### LISTED ENTRIES ###

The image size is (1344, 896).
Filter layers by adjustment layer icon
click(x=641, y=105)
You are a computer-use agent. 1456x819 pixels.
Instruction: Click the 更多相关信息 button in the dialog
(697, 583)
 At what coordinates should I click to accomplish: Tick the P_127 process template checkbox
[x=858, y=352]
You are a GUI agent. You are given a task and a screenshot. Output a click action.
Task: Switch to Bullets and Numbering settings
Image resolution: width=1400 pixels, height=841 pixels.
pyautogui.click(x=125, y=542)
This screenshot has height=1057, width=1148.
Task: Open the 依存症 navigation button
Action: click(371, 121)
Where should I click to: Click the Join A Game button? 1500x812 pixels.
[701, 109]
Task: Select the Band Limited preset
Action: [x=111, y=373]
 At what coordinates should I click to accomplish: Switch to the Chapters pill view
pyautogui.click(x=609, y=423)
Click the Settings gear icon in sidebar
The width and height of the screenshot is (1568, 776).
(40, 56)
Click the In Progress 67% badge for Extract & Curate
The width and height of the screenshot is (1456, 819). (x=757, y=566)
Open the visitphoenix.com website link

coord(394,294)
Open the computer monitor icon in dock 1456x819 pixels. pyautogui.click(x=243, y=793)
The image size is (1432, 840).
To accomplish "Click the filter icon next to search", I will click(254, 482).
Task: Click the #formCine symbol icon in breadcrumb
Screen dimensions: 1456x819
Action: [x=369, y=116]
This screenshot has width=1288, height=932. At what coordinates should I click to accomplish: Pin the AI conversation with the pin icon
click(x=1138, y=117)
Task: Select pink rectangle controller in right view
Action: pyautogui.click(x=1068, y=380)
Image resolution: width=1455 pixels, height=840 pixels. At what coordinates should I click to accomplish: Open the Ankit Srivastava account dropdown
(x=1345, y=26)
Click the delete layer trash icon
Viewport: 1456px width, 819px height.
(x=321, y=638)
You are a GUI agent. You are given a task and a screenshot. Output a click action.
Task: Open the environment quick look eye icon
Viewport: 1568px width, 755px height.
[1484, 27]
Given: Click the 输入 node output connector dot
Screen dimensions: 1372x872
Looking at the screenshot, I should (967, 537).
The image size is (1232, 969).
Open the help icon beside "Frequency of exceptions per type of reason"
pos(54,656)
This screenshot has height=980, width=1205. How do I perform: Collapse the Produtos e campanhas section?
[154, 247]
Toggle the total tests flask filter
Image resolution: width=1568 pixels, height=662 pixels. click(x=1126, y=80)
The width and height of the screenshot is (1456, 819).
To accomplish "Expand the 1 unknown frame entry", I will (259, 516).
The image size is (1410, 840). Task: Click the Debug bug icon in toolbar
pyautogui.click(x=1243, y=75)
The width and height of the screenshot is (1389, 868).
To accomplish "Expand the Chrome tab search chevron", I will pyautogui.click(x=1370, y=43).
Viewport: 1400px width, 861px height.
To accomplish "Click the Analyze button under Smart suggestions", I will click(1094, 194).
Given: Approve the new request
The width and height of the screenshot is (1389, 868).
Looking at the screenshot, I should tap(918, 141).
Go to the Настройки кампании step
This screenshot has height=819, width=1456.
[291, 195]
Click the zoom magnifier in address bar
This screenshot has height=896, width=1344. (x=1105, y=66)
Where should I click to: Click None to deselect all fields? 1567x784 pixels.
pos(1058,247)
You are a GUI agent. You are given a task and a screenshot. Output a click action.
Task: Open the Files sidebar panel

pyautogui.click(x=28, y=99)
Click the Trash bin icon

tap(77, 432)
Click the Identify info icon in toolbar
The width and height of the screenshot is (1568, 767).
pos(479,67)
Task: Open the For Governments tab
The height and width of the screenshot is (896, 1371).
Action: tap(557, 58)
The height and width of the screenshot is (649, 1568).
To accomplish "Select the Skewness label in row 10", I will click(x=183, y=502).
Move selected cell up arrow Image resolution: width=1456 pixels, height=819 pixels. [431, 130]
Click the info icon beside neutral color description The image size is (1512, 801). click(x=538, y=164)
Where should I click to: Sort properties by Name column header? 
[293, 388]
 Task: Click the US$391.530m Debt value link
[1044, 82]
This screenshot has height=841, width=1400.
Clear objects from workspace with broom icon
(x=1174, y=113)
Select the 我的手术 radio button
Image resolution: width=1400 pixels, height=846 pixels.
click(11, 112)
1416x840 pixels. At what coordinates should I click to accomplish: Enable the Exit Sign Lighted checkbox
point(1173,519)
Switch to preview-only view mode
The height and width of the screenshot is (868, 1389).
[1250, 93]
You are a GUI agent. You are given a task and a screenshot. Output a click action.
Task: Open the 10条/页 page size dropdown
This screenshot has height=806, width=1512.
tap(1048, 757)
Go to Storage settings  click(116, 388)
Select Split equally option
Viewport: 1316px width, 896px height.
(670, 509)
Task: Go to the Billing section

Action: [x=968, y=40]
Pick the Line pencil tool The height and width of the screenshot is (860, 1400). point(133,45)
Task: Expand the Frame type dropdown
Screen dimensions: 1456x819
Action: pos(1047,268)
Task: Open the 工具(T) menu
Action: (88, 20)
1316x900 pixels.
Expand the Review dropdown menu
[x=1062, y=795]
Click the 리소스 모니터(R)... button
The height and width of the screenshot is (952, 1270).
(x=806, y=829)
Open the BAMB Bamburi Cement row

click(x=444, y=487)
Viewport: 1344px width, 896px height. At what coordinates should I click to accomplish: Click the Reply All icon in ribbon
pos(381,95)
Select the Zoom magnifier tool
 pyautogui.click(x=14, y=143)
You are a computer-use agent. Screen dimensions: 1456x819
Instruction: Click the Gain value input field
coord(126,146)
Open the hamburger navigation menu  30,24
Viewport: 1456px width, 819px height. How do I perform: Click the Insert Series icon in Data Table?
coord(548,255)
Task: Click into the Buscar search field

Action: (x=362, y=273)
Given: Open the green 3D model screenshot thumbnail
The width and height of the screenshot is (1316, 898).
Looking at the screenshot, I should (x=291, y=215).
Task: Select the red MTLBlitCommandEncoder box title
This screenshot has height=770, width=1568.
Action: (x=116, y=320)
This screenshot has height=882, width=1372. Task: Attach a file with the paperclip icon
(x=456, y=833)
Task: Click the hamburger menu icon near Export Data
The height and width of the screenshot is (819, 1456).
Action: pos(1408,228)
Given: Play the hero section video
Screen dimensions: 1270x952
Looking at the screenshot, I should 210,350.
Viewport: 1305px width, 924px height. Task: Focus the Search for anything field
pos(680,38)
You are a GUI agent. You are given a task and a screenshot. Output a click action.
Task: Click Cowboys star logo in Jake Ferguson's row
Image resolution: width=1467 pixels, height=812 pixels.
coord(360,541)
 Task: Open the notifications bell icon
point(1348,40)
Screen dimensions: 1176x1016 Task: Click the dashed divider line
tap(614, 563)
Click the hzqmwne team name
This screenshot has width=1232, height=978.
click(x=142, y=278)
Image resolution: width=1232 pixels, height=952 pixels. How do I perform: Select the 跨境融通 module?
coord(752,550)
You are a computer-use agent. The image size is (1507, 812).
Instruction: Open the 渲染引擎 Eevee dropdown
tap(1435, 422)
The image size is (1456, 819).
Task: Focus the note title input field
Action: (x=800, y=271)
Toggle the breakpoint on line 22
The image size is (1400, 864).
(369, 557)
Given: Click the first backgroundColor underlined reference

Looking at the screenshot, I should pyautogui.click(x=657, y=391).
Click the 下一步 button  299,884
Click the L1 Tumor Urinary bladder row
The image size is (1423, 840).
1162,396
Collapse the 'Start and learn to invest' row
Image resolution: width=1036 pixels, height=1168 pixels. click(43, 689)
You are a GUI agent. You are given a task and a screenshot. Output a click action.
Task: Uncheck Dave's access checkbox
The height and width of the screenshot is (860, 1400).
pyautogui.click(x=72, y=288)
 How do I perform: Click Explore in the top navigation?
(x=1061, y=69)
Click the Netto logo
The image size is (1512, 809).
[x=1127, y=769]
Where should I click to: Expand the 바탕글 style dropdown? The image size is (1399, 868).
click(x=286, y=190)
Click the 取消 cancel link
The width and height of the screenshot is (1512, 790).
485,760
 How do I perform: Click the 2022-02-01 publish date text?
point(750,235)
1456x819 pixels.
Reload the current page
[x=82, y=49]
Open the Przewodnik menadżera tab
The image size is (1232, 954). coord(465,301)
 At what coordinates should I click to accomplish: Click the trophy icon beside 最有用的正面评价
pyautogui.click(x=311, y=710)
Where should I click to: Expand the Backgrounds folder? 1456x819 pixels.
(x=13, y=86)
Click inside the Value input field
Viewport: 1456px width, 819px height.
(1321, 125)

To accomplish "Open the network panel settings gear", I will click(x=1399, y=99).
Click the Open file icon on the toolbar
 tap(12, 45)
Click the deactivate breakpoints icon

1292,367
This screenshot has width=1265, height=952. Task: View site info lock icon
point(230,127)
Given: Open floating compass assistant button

###

# YOUR INSTRUCTIONS
In the entries above, identify every line with the string "computer".

# EXERCISE ANSWER
You are a computer-use agent. 1456x819 pixels.
Open the computer monitor icon in dock 1456x819 pixels. pyautogui.click(x=243, y=793)
You are a computer-use agent. Screen dimensions: 1456x819
You are a computer-use agent. The image size is (1507, 812).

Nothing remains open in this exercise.